_SHORT TASK_
Retype the entries below, starting at the line that contains "Where should I" and continuing through the end of the entries, including both ends. Leave the pictures out of your answer.

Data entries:
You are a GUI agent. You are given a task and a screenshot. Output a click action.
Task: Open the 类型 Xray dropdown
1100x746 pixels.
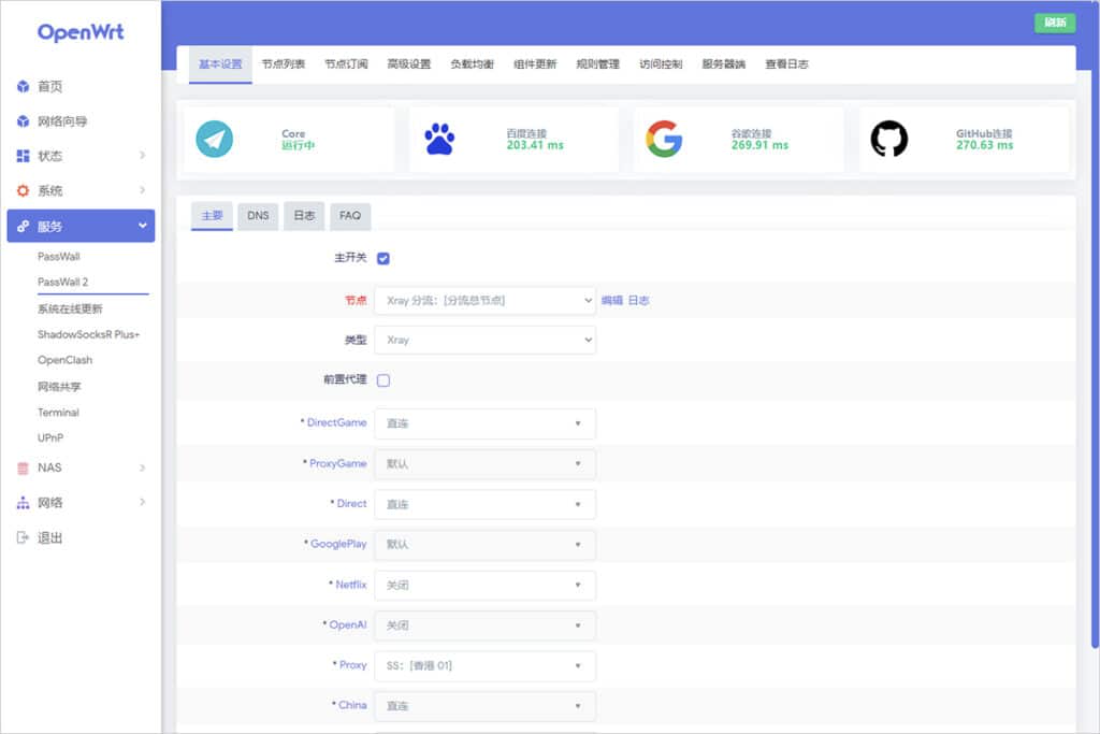pos(485,341)
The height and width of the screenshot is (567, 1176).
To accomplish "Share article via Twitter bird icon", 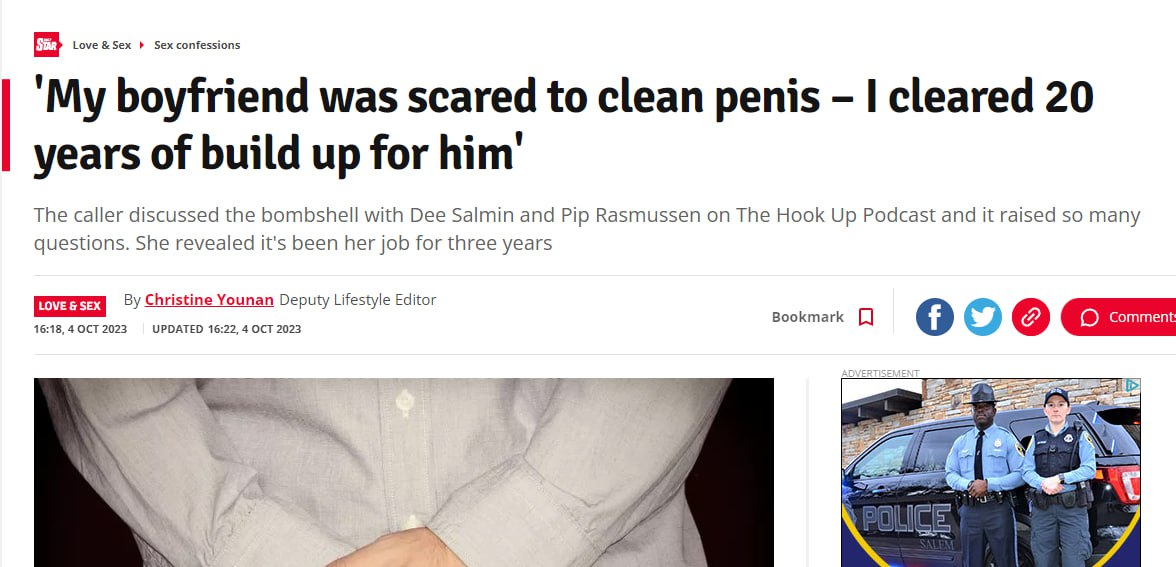I will tap(982, 317).
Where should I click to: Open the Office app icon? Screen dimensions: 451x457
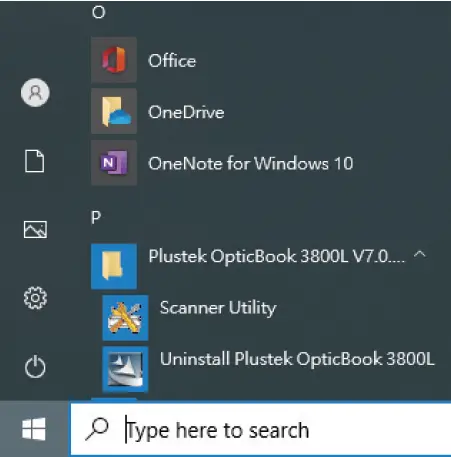tap(114, 60)
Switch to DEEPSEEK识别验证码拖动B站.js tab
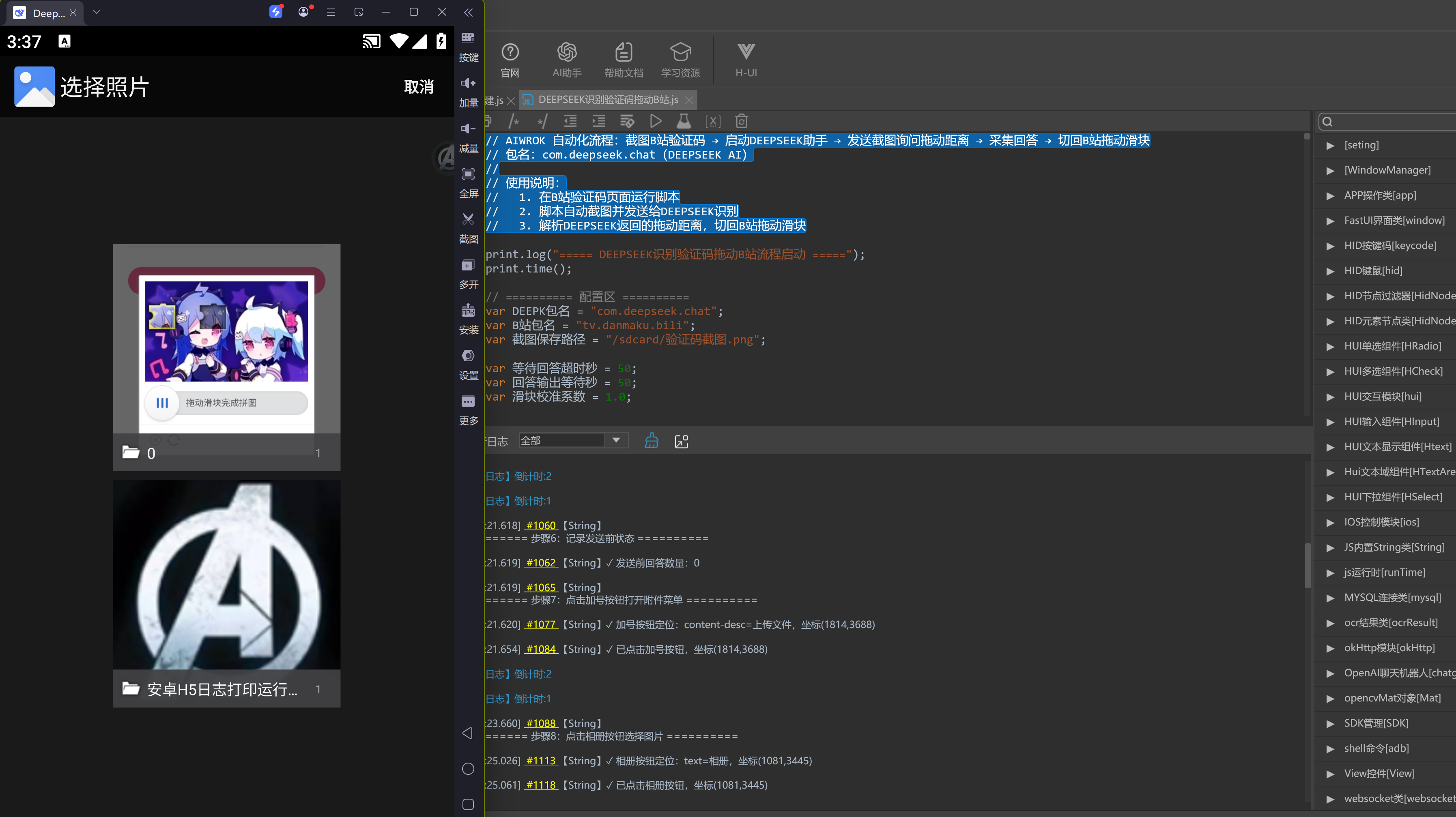 pyautogui.click(x=608, y=100)
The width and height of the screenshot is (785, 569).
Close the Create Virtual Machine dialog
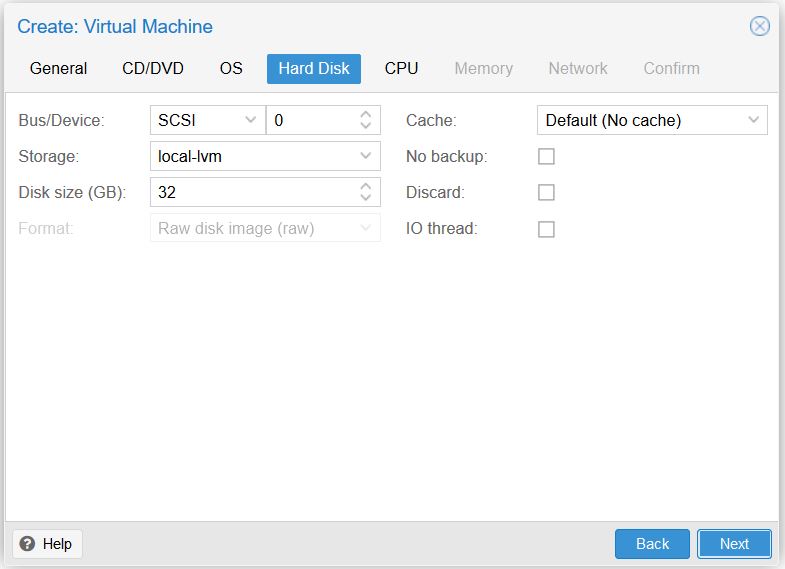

_EXERCISE RESULT_
Where should I click to: Open the Office app icon? Screen dimensions: 451x457
tap(114, 60)
Switch to DEEPSEEK识别验证码拖动B站.js tab
 pyautogui.click(x=608, y=100)
The width and height of the screenshot is (785, 569).
Close the Create Virtual Machine dialog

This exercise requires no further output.